Josh met his close friend Nikolaos Gaitanos in acting class.
"Josh was a really, really great and passionate guy. He was always there for his friends," said Gaitanos.
The girl who worked at the local bakery was smitten with Josh. So much so that Shannon Lutz fell in love and moved in with Josh.
"We were very quickly, completely inseparable, our lives fused together. I moved out of the house, moved in with him and we were together 24/7," said Shannon. "The most gregarious, sweetest, caring, sarcastic, lightest person in the room. He walked in and everybody was immediately drawn to him, he was a magnet.
"There was not a person who didn't love him, want to be with him, or want to be him," said Shannon.
But there was something else that ignited josh's passions: Boxing.
Josh became fast friends with a lightweight champion named Don Juan Futrell.
"Josh was young and naïve, but hungry for any opportunity in town. He came in and was sort of a helpful wing for Josh, and was seemingly a really great influence," Shannon said. "From what Josh thought of him, he saw someone who was like a big brother and was trying to help him. It would never pan out.

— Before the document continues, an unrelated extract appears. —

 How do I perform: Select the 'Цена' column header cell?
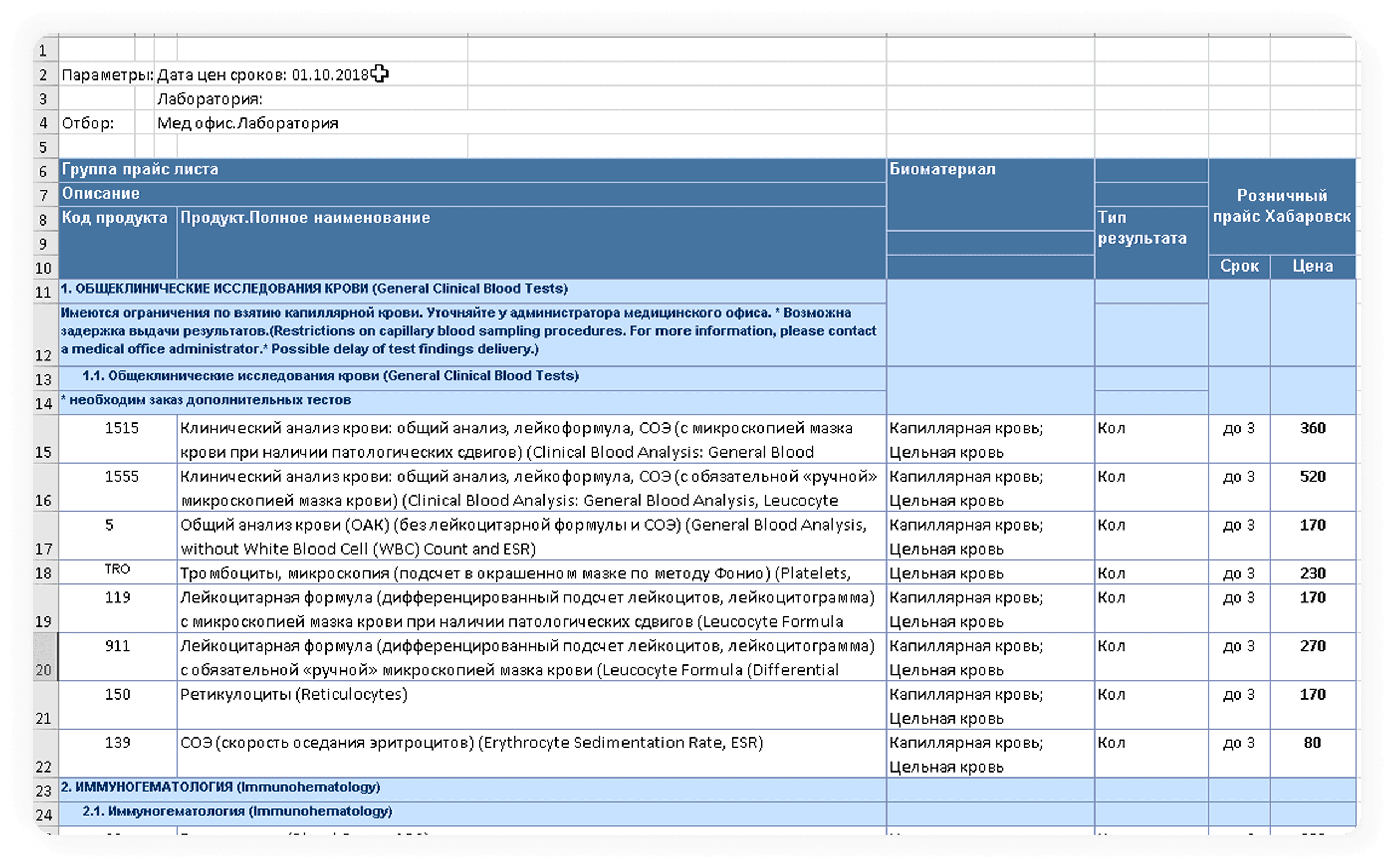tap(1313, 266)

They would be supposed to have lunch, supposed to work out together, supposed to have a little meeting, talk about their goals, and Don Juan would cancel on him."
One of those goals, Shannon says, was to make bank selling T-shirts on the Vegas Strip.
"They just one day had an idea of putting clever or cool-looking designs on T-shirts," said Shannon. "Don Juan said 'OK, come over, jog over, we're going to work out and then we're going to talk about this T-shirt business,' and they never got to speak about it."
So that business never got off the ground.
"I don't think that the T-shirt business -- Josh thought it was going to be an actual thing," said Shannon. "But I think it was just Don Juan preying on Josh wanting to do everything he could, and coming up with a reason to get him over there, to guarantee that he would come over."
Josh's acting coach Sharry Flaherty worried about her star pupil climbing into the ring and taking punches.
"I got kind of confused about it, and I said 'Josh, I thought you wanted to be an actor -- you're going to end up hurting your face, I mean, you think about those things?' 'Cause we had booked him several commercials already at that time and he mentions that 'I just have to last three rounds, I can make an extra thousand bucks, and I need the money.'"
Sharry says one day when she was complaining about the high cost of health insurance, Josh surprised her with a zinger.
"He nonchalantly says 'Yeah, I have health insurance now and I don't have to pay for it,' and I go 'Health insurance?' And he proceeded to tell me that -- he called him 'DJ' -- 'DJ got me health insurance,' and I looked at him and I go 'What?' And I said 'Don Juan got you health insurance?' He goes 'Yeah.' I go, 'What?'"
Health insurance for a healthy 23-year-old athletic guy?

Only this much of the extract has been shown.